THE REQUEST ▸ Rewrite the material below with every instance of "Image resolution:" changed to "Screen resolution:", leaving everything else as it is.

#### AVAILABLE RECORDS

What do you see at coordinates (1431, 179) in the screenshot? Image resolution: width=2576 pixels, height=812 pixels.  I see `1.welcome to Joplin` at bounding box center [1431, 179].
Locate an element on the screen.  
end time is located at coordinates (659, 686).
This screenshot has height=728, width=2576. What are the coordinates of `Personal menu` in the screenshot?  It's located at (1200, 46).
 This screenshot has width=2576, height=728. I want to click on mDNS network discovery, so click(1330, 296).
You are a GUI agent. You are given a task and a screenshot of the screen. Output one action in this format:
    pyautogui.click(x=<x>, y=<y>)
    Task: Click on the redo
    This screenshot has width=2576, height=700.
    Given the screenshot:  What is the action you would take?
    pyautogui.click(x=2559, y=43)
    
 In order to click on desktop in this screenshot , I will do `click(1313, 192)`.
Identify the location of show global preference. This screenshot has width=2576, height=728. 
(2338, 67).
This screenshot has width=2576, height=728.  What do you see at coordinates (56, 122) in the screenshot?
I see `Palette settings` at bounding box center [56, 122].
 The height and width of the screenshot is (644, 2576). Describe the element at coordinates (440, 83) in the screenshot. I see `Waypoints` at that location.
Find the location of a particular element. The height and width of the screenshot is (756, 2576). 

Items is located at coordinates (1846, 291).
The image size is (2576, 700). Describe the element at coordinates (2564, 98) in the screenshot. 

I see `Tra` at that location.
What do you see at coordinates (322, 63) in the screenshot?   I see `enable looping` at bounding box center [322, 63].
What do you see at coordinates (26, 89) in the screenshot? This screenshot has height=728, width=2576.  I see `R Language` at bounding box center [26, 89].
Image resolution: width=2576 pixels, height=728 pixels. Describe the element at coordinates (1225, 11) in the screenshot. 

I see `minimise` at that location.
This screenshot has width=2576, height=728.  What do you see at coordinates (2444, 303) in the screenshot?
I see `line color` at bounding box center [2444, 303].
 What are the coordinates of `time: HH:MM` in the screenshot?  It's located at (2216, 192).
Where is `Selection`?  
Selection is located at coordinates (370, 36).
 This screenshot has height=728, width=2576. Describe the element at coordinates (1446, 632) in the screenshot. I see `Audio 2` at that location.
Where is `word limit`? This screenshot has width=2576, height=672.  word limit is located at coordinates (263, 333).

########

TASK ANSWER ▸
What do you see at coordinates (1431, 179) in the screenshot? Screen resolution: width=2576 pixels, height=812 pixels.  I see `1.welcome to Joplin` at bounding box center [1431, 179].
Locate an element on the screen.  
end time is located at coordinates (659, 686).
This screenshot has height=728, width=2576. What are the coordinates of `Personal menu` in the screenshot?  It's located at (1200, 46).
 This screenshot has width=2576, height=728. I want to click on mDNS network discovery, so click(1330, 296).
You are a GUI agent. You are given a task and a screenshot of the screen. Output one action in this format:
    pyautogui.click(x=<x>, y=<y>)
    Task: Click on the redo
    This screenshot has width=2576, height=700.
    Given the screenshot:  What is the action you would take?
    pyautogui.click(x=2559, y=43)
    
 In order to click on desktop in this screenshot , I will do `click(1313, 192)`.
Identify the location of show global preference. This screenshot has width=2576, height=728. 
(2338, 67).
This screenshot has width=2576, height=728.  What do you see at coordinates (56, 122) in the screenshot?
I see `Palette settings` at bounding box center [56, 122].
 The height and width of the screenshot is (644, 2576). Describe the element at coordinates (440, 83) in the screenshot. I see `Waypoints` at that location.
Find the location of a particular element. The height and width of the screenshot is (756, 2576). 

Items is located at coordinates (1846, 291).
The image size is (2576, 700). Describe the element at coordinates (2564, 98) in the screenshot. 

I see `Tra` at that location.
What do you see at coordinates (322, 63) in the screenshot?   I see `enable looping` at bounding box center [322, 63].
What do you see at coordinates (26, 89) in the screenshot? This screenshot has height=728, width=2576.  I see `R Language` at bounding box center [26, 89].
Screen resolution: width=2576 pixels, height=728 pixels. Describe the element at coordinates (1225, 11) in the screenshot. 

I see `minimise` at that location.
This screenshot has width=2576, height=728.  What do you see at coordinates (2444, 303) in the screenshot?
I see `line color` at bounding box center [2444, 303].
 What are the coordinates of `time: HH:MM` in the screenshot?  It's located at (2216, 192).
Where is `Selection`?  
Selection is located at coordinates (370, 36).
 This screenshot has height=728, width=2576. Describe the element at coordinates (1446, 632) in the screenshot. I see `Audio 2` at that location.
Where is `word limit`? This screenshot has width=2576, height=672.  word limit is located at coordinates (263, 333).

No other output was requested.